Ambedkar Grants for Advancing Poverty Eradication, Funding Opportunity

In its first year, AGAPE aims to divide Rs. 8,00,000/- among ca. five promising projects that will pilot innovative approaches to poverty eradication. Here poverty is defined broadly as including the whole range of basic social and economic needs; and eradication is conceived as enabling households to escape poverty permanently. Only individuals and organizations planning projects in India are eligible to apply.

Guidelines:

Applications should consist of one page each on the proposal and the proposers.

The proposal page should specify a detailed plan for the pilot project, preceded by a one-sentence summary statement of purpose, and followed by a brief timeline and budget.

The proposer page should give relevant details about the person(s) intending to do the work and (if applicable) their organization.

Additional supporting materials are accepted but not encouraged.

An expert panel will assess pilot projects based on their cost-effectiveness and promise of success as well as their potentials for innovation and scale-up. Selected projects may be resubmitted in subsequent years for additional funding.

Proposals should be sent to agapeindiagroup@gmail.com by 31 July 2022, with selections to be announced by the end of August.

AGAPE is an initiative by Academics Stand Against Poverty (ASAP), an international community of scholars and researchers working to confront the rules and practices that perpetuate global poverty and to initiate targeted, evidence-based reforms. This initiative commemorates and honors Dr. B.R. Ambedkar, India’s foremost promoter of poverty eradication.

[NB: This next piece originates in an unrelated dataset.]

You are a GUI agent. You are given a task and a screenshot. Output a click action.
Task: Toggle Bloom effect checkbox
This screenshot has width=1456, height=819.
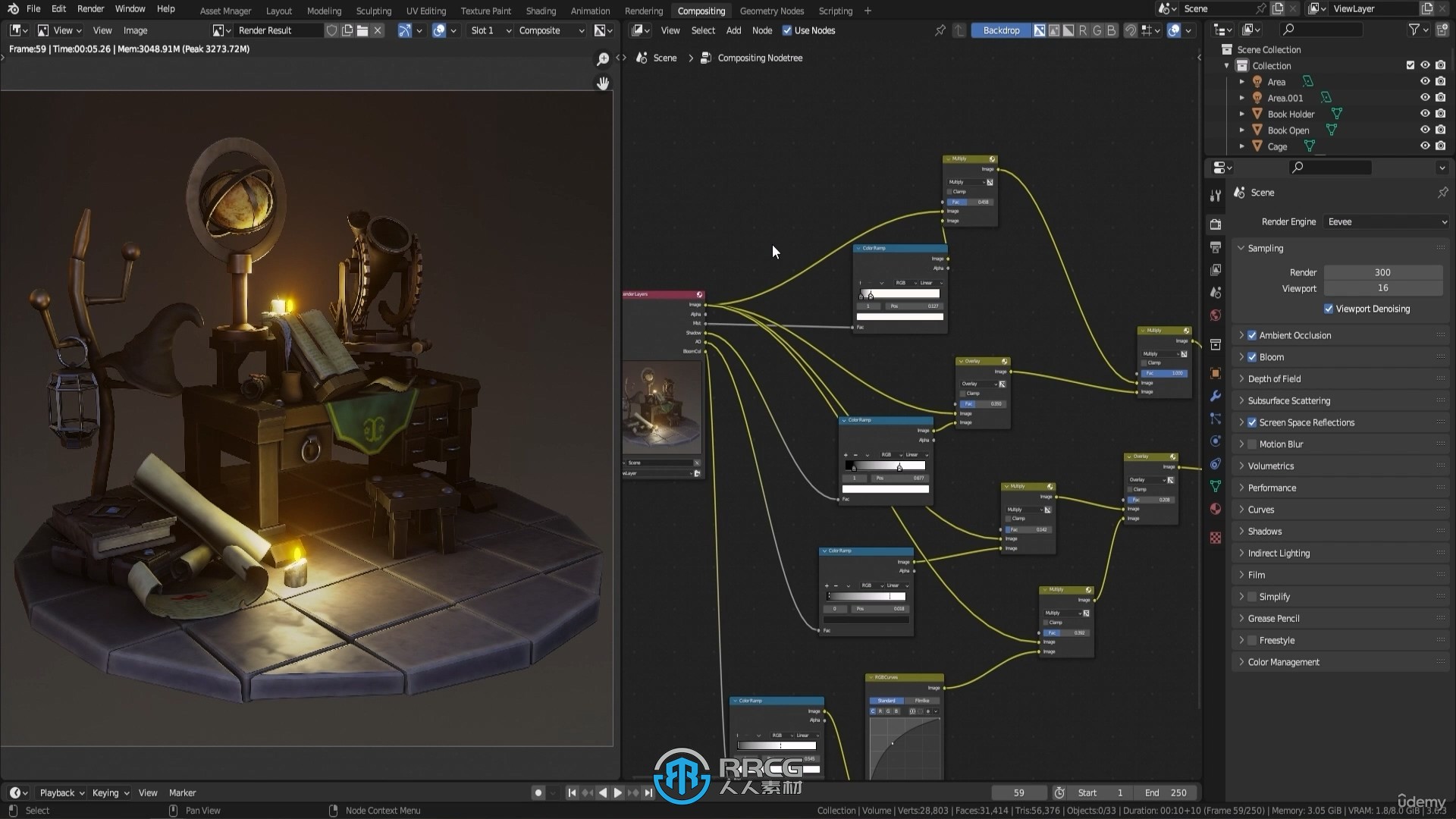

We would like to thank Krishen and Geeta MEHTA as the generous sponsors of the inaugural three years of the AGAPE fund.

Krishen Mehta is a Global Justice Fellow: https://globaljustice.yale.edu/people/krishen-mehta

Geeta Mehta is a Columbia University Professor: https://www.arch.columbia.edu/faculty/52-geeta-mehta

The ninth annual Amartya Sen Prize

This year, Global Financial Integrity, Academics Stand Against Poverty, and Yale’s Global Justice Program will be awarding the ninth annual Amartya Sen Prizes to the two best original essays examining one particular component of illicit financial flows, the resulting harms, and possible avenues of reform. Essays should be about 7,000 to 9,000 words long. There is a first prize of USD 5,000 and a second prize of USD 3,000. Winning essays must be available for publication in Journal Academics Stand Against Poverty.

Illicit financial flows are explicitly recognized as an obstacle to achieving the Sustainable Development Goals and singled out as target #4 of SDG 16. They are defined as cross-border movements of funds that are illegally earned, transferred, or used – such as funds earned through illegal trafficking in persons, drugs or weapons; funds illegally transferred through mispriced exchanges (e.g., among affiliates of a multinational firm seeking to shift profits to reduce taxes); goods misinvoiced or funds moved in order to evade taxes; and funds used for corruption of or by public or corporate officials.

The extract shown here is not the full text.